Edit: Looks like i don’t need to add third party libraries, however i still cant get Python to work:

I can parse inDoc as dictionary, however json.dumps() just won’t work.

grafik

# Import the interface required by the Script snap.
from com.snaplogic.scripting.language import ScriptHook
import json

class TransformScript(ScriptHook):
    def __init__(self, input, output, error, log):
        self.input = input
        self.output = output
        self.error = error
        self.log = log

    # The "execute()" method is called once when the pipeline is started
    # and allowed to process its inputs or just send data to its outputs.
    def execute(self):
        self.log.info("Executing Transform script")
        while self.input.hasNext():
            try:
                # Read the next input document, store it in a new dictionary, and write this as an output document.
                inDoc = self.input.next()
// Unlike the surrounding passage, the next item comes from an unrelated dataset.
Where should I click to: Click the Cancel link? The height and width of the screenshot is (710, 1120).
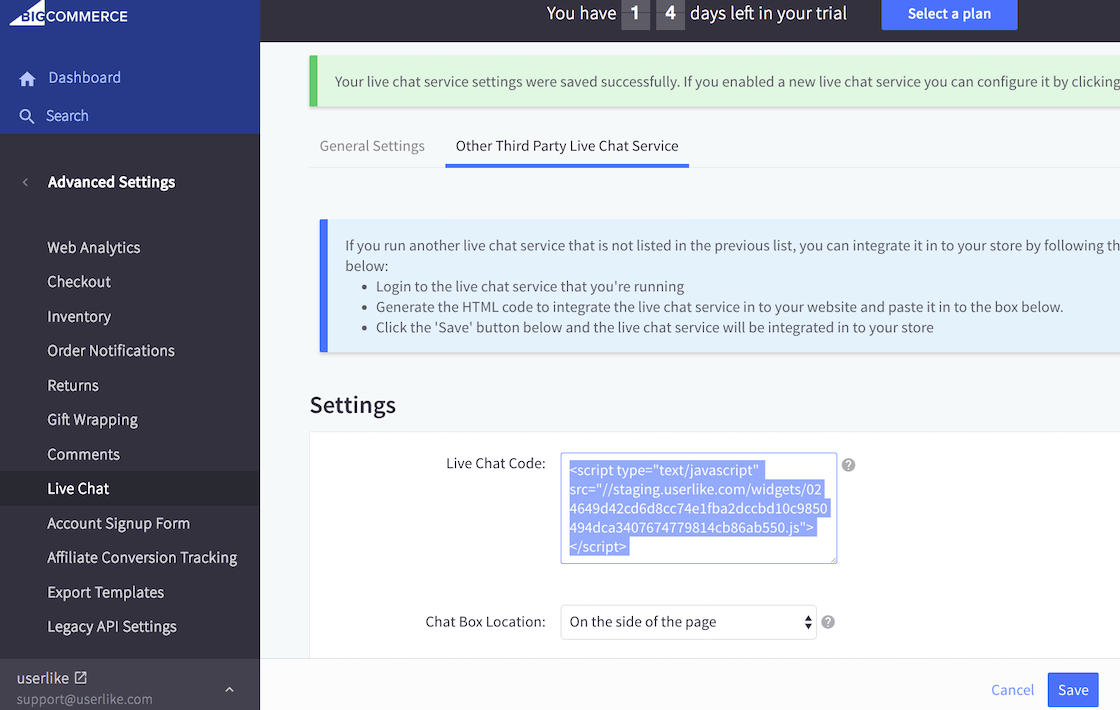point(1012,690)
                dictionary = dict(inDoc)
                test = json.dumps(dictionary, sort_keys=True)
                

                outDoc = {
                    'original' : dictionary
                }
                self.output.write(inDoc, outDoc)
            except Exception as e:
                errDoc = {
                    'error' : str(e)
                }
                self.log.error("Error in python script")
                self.error.write(errDoc)

        self.log.info("Script executed")

    # The "cleanup()" method is called after the snap has exited the execute() method
    def cleanup(self):
        self.log.info("Cleaning up")

# The Script Snap will look for a ScriptHook object in the "hook"
# variable.  The snap will then call the hook's "execute" method.
hook = TransformScript(input, output, error, log)

Any tips are appreciated, thanks!

Best regards
Thomas

I’m trying to solve the same problem, but for GitHub instead of GitLab. Did you ever resolve this?

I started with Python too and ran into a similar issue, but since this is Python 2 on Jython, it felt more prudent to stick with Javascript if I could. I’m very inexperienced in Javascript, but I was able to get a pretty-printed version of the JSON object, but only with the top-level keys sorted. I don’t know how to traverse the LinkedHashMap object that SnapLogic uses and convert it into a sorted TreeMap object.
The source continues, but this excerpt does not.